EXERCICE PROPOSÉ 1: Renvoie mot pour mot le passage du discours sur Roger Gaget qui s'ouvre sur les mots contenant « Roger Gaget, Chevalier » et se termine par « maquis du Haut-Jura. ».
EXERCICE PROPOSÉ 2: Dans le discours sur Roger Gaget, reprends sous forme de liste courte le paragraphe qui commence par « Savoir dire Non, quand il est interdit de s’opposer », en gardant ses faits principaux.
EXERCICE PROPOSÉ 3: Poursuis le discours sur Roger Gaget juste après sa dernière phrase.

DOCUMENT SOURCE:
※

Roger Gaget, Chevalier de la Légion d’Honneur

… »Surtout qu’elles seront suivies par une politique de terreur et de terre brûlée contre la population locale, contre les maires des petites communes également, qui seront assassinés. »…

Un Nobel ne récompense pas un livre mais une œuvre, cette médaille de Chevalier de la légion d’honneur récompense non pas un fait extraordinaire, mais une vie entière.

Cher Roger Gaget, permets-moi de te tutoyer, c’est ton parcours, ton engagement sans faille pour la liberté des hommes que cette cérémonie éclaire. Né en 1923, tu as vingt ans en 1943, lorsque tu désertes des chantiers de jeunesse pour t’engager dans la résistance, « groupe Périclès », école de cadres des maquis du Haut-Jura.

Savoir dire Non, quand il est interdit de s’opposer, savoir dire Non, quand c’est une question de vie ou de mort, savoir dire Non, pour construire un autre lendemain. La fougue et l’énergie de la vingtaine n’expliquent pas tout, il faut y associer une sacrée force de caractère, car entrer en résistance, c’est entrer dans une autre dimension : faire confiance ou se méfier, agir, sans exposer ses proches ou son réseau. Tu as souvent dû te poser ces questions à la tête des « groupes francs », chargés de ravitailler le maquis en armements, en nourriture et en équipements, et de débusquer les membres de la gestapo et de la collaboration.

※

DONNÉES FOURNIES:
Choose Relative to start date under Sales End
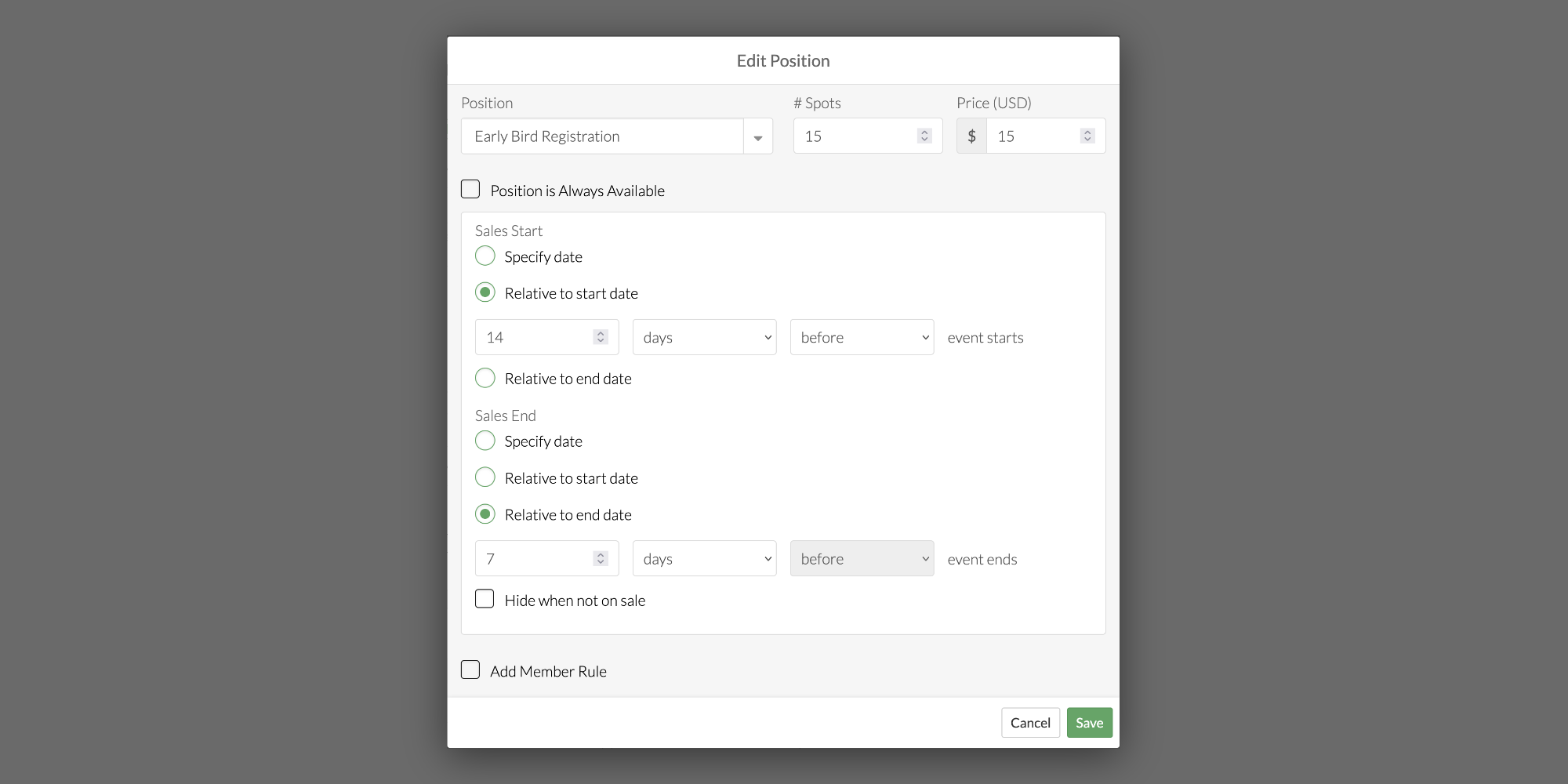The image size is (1568, 784). coord(485,477)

※

RÉSULTAT ATTENDU 1:
Roger Gaget, Chevalier de la Légion d’Honneur

… »Surtout qu’elles seront suivies par une politique de terreur et de terre brûlée contre la population locale, contre les maires des petites communes également, qui seront assassinés. »…

Un Nobel ne récompense pas un livre mais une œuvre, cette médaille de Chevalier de la légion d’honneur récompense non pas un fait extraordinaire, mais une vie entière.

Cher Roger Gaget, permets-moi de te tutoyer, c’est ton parcours, ton engagement sans faille pour la liberté des hommes que cette cérémonie éclaire. Né en 1923, tu as vingt ans en 1943, lorsque tu désertes des chantiers de jeunesse pour t’engager dans la résistance, « groupe Périclès », école de cadres des maquis du Haut-Jura.

RÉSULTAT ATTENDU 2:
- Savoir dire non quand s'opposer est interdit, quand la vie est en jeu, et pour construire un autre lendemain.
- L'énergie de la vingtaine n'explique pas tout : il faut aussi une grande force de caractère.
- Entrer en résistance, c'est choisir entre confiance et méfiance, et agir sans exposer ses proches ni son réseau.
- Roger Gaget était à la tête des « groupes francs ». Ces groupes devaient ravitailler le maquis en armes, en nourriture et en équipements. Ils devaient aussi débusquer les membres de la gestapo et de la collaboration.

RÉSULTAT ATTENDU 3:
Force mentale de la résistance, force physique des êtres qui la composent pendant un hiver 43/44 très vigoureux, et dans le cadre d’un quotidien aux conditions de vie précaires. Le mois de mars qui suit, est le mois de l’attaque des troupes de Pétain sous les ordres des Allemands. L’offensive est repoussée, les forces militaires du 3ème Reich pilonnent le maquis du Haut-Jura, qui résiste 48 heures malgré des moyens nettement plus limités. Ces journées-là, celles de tenir tête aux Allemands, puis de se retirer dans les forêts environnantes, doivent rester vives dans ta mémoire.

Surtout qu’elles seront suivies par une politique de terreur et de terre brûlée contre la population locale, contre les maires des petites communes également, qui seront assassinés. Le cauchemar, d’une violence sans fin, et l’espoir de vaincre malgré tout, l’occupant et le régime de Vichy, illégitime et illégal.

Le débarquement de juin 44 va changer la donne, et les missions de libérer le Haut-Jura et une partie de l’Ain, vont se multiplier. C’est au cours de l’attaque du poste allemand de Pratz, le 10 juin, que tu es blessé par des tirs de grenades allemandes, heureusement sans gravité.

Mais les combats vont repartir de plus belle, crimes, bombardements, tortures, déportations deviennent le lot terrible, le lot répété de ces années noires, de ces années tragiques. Les jeunes s’engagent, il faut les former, la Résistance est aussi une école de la vie, de la transmission, où toutes les expériences servent, surtout dans un tel contexte. Une école de la différence aussi, différence de classes sociales, différence de cultures, différences de langues, à l’image de cette unité FFI que tu intègres avec des jeunes ukrainiens, des interprètes russes, pour assurer le bon fonctionnement d’une troupe cosmopolite.

Une fois Paris libéré, un délégué de l’ambassade soviétique te charge d’exfiltrer les troupes ukrainiennes jusqu’à Odessa via Marseille. Affecté à l’État-major de Dijon, tu suivras ensuite de nombreuses périodes d’instructions pour la validité de ton grade de lieutenant FFI. Démobilisé fin 45, tu reviens enfin à la vie civile.

Ce retour à un réel pacifié, n’a d’ailleurs pas toujours été facile pour bon nombre de résistants. Il faut retrouver des repères, retrouver la confiance que l’on accorde à l’autre, quitter une famille, celle des maquisards, pour se réinsérer dans sa propre vie  privée.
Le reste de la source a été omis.